QUELLENAUSZUG:
···
# Switch online spielen nich möglich



## Sturm-ins-Sperrfeuer (1. Februar 2018)

*Switch online spielen nich möglich*

Hi,

ich habe das Problem, dass ich mit meiner Sitch nicht online spielen kann. Ich kann in den Shop, updates ziehen etc aber er findet keine Spieler. Bei einem Freund geht es Problemlos. Es scheint am NAT Typ zu liegen der bei dem  anderen Router B und be mir zu Hause D ist. Leider bin ich Laie auf dem Gebiet und weiß nicht was ih da machen kann. Online Hilfe war wenig hilfreich, da die Lösung bei jedem Router anders ist. Die beste Lösung scheint zu sein eine DMZ einzurichten,was bei meinem Router Fritzbox 7490 nicht geht. Und eine automatische Port Freigabe geht nicht, da der Router die Switch nicht anzeigt. Manuell scheint es auch nicht zu gehen, allerdings weiß ich auch nicht genau wie. 

Kann mir jemand helfen, ich weiß nicht mehr  weiter.


----------



## Herbboy (1. Februar 2018)

Also, die Switch muss aber "irgendwo" beim Router zu finden sein - ist das der Fall? 

Bist du per Kabel oder per WLAN verbunden? Hast Du eine Seite gefunden, auf der steht, welche "Ports" man freigaben muss? Wenn du das hast, dann kann man es an sich recht leicht erklären, da bieten die Fritzboxen gute Menüs.


----------



## Sturm-ins-Sperrfeuer (1. Februar 2018)

Hi Herb
Ich kann die Switch an keinem offensichtlichen Ort finden. Da stehen viele Handys und Tablet sie bei Freigaben und ein paar Worte Nummern und zahlen Kombi aber keine Switch. Ka ob sie da mit Namen stehen sollte. Die Ports sind 1 -65535 (!).
Automatisch finde ich wie gesagt nichts offensichtliches und manuell verzweifle ich schon beim ersten Punkt weil ich nicht weiß was ipv4 und ipv6 ist . Ich bin schon verzweifelt als ich versucht habe eine dmz einzurichten nur um dann zu erfahren dass das bei Fritz Box nicht geht .


----------



## Bonkic (1. Februar 2018)

schau mal in den systemeinstellungen > internet nach. dort steht, wie sich die switch im netzwerk nennt. 
auf den ersten blick erkennt man sie nämlich in der tat nicht.
···
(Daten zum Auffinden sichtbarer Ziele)
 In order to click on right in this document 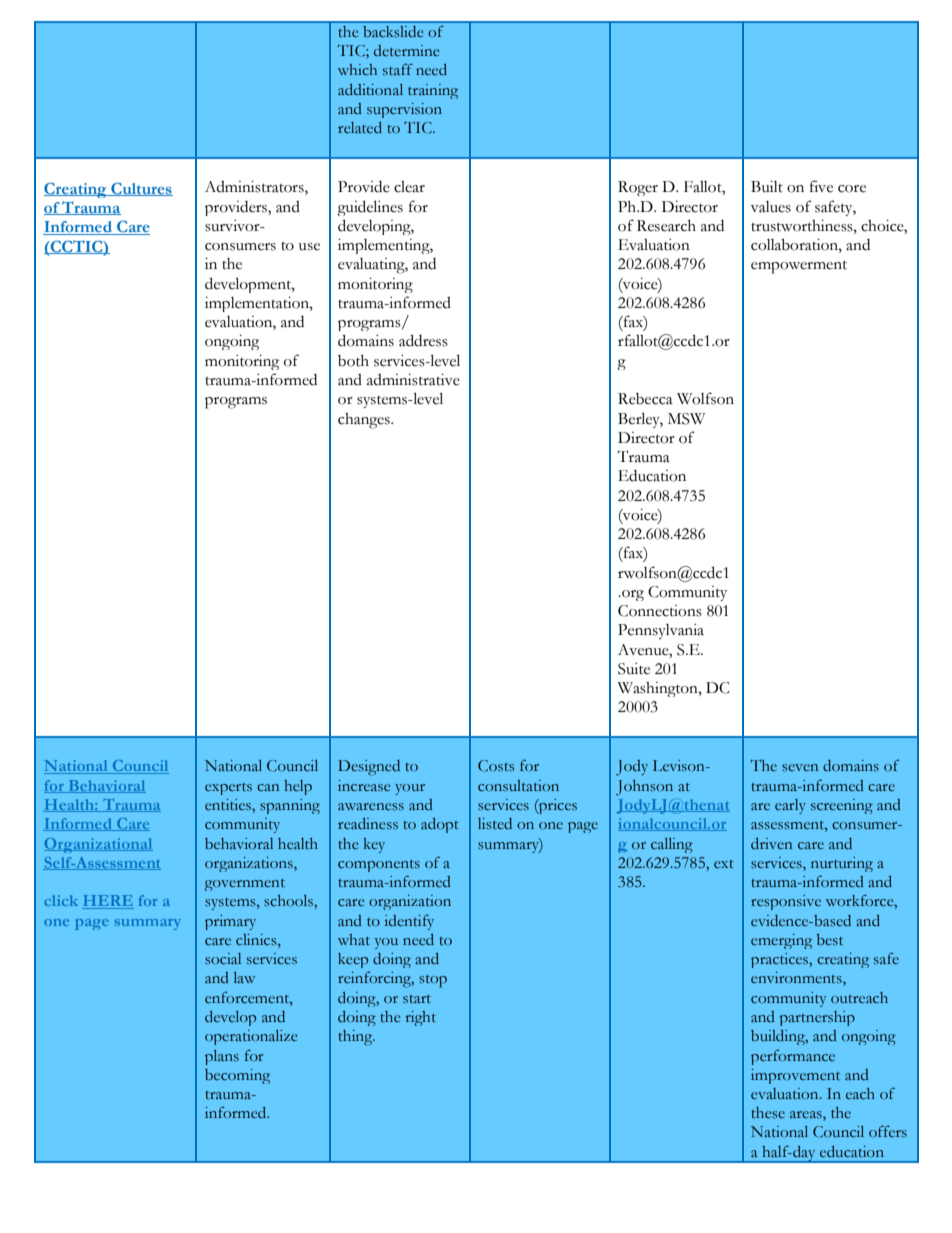, I will do `click(420, 1018)`.
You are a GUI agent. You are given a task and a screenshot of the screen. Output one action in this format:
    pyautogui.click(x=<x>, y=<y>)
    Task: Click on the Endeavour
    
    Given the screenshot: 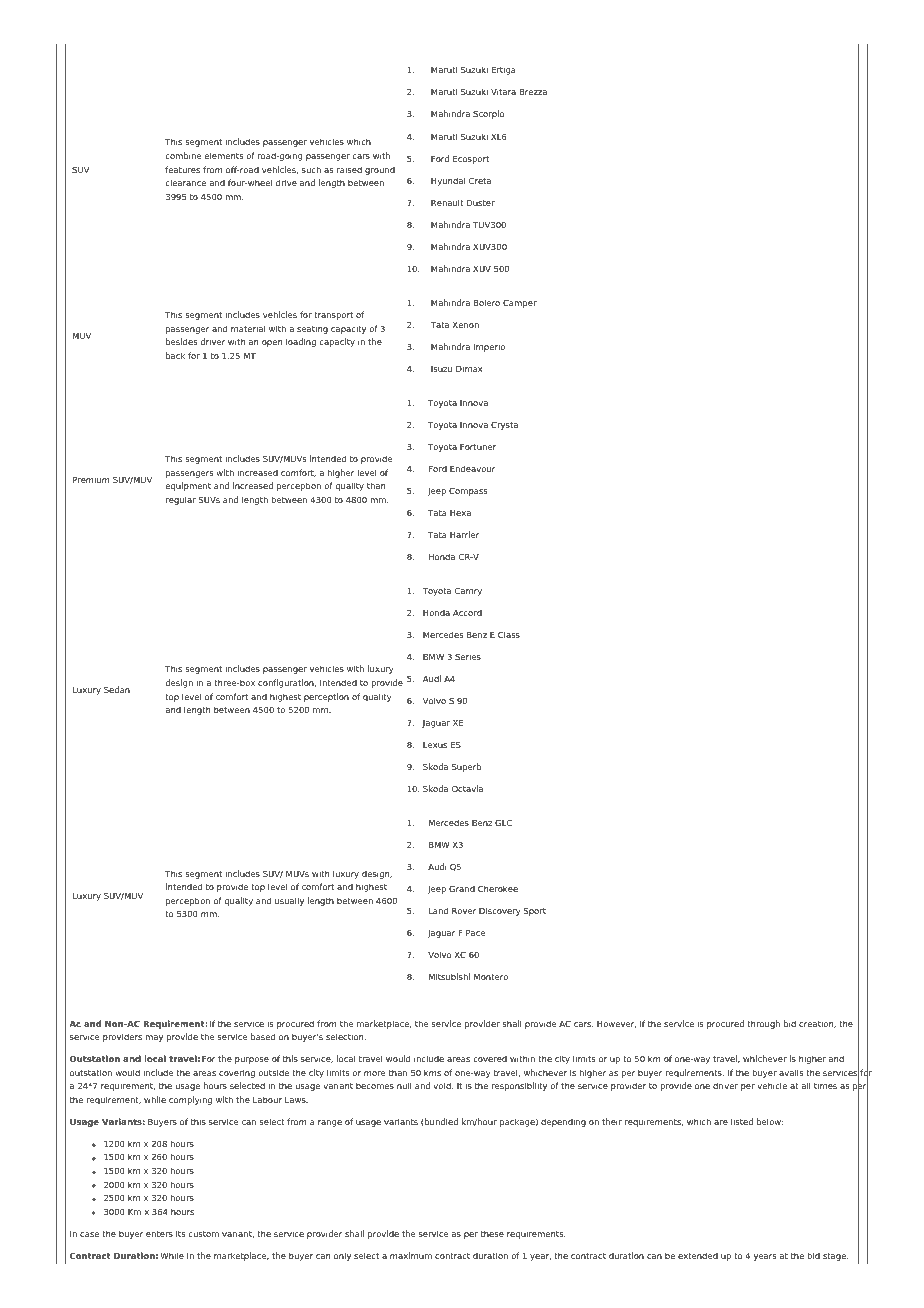 What is the action you would take?
    pyautogui.click(x=472, y=468)
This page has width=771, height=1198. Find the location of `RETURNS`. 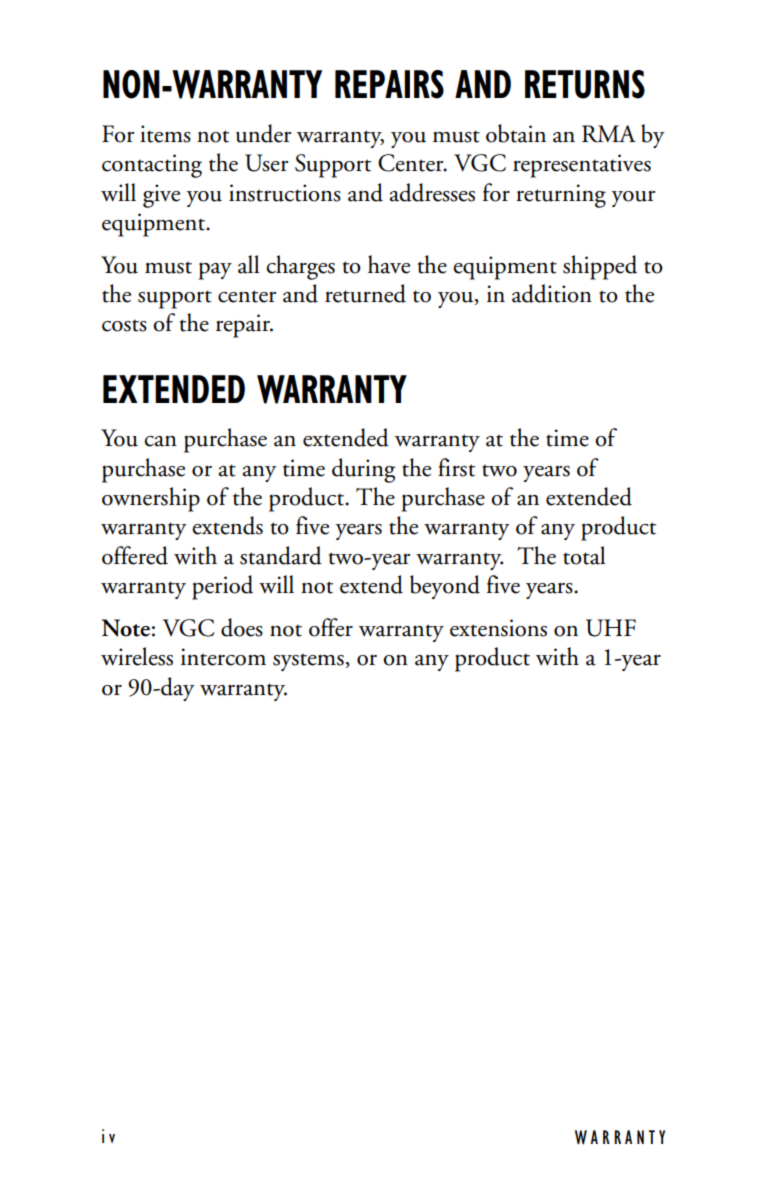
···
ANLEITUNG:
Beantworte anhand des Forenthreads oben diese Fragen:
(a) Welches Routermodell wird im ersten Beitrag genannt?
(b) Welcher NAT-Typ liegt laut erstem Beitrag beim Router des Freundes vor, und welcher zu Hause?
(c) Wo soll man laut Bonkic nachsehen, wie sich die Switch im Netzwerk nennt?

VOLLSTÄNDIGE ANTWORT:
(a) Fritzbox 7490
(b) Beim Freund Typ B, zu Hause Typ D
(c) In den Systemeinstellungen unter „Internet“